Notebooks

## Transducers

03 Mar 2004 16:20

The basic idea of a transducer is that it turns one sort of quantity, its inputs, into another, its outputs. The general case to consider is one where both inputs and outputs are time-series, and the current output is a function not just of the current input but of the whole history of previous inputs (when the output is a "functional" of the input series). One way of representing this is to say that the transducer itself has internal or hidden states. The output is a function of the state of the transducer, and that hidden state is in turn a function of the input history. We don't have to do things this way, but it can potentially give us a better handle on the structure of the transduction process, and especially on the way the transducer stores and processes information --- what (to anthropomorphize a little) it cares about in the input and remembers about the past.

Finite-state transducers are a computer science idea; they also call them "sequential machines," though I don't see why that name wouldn't also apply to many other things they study. In this case both the input and the output series consist of sequences of symbols from (possibly distinct) finite alphabets. Moreover there are only a finite number of internal states. The two main formalisms (which can be shown to be equivalent) differ only on whether the next output is a function of the current state alone, or is a function of the current state and the next input. While you can describe a huge chunk of electronic technology using this formalism, CS textbooks are curiously reluctant to give it much attention.

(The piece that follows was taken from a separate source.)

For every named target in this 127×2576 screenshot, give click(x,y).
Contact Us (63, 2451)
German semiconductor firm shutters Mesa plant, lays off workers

Part of my dissertation involved working the computational-mechanics voodoo on transducers. Just as in the case of time series, one can construct optimal, minimal models of the transduction process from joint data on the inputs and outputs. These models tell us directly about the causal/computational structure of the process, admittedly in a somewhat abstract form; they are also, statistically speaking, minimal sufficient statistics which can be recursively estimated. I fondly imagine that there are big chunks of biology these things could help us understand, such as neural coding and cellular signal transduction.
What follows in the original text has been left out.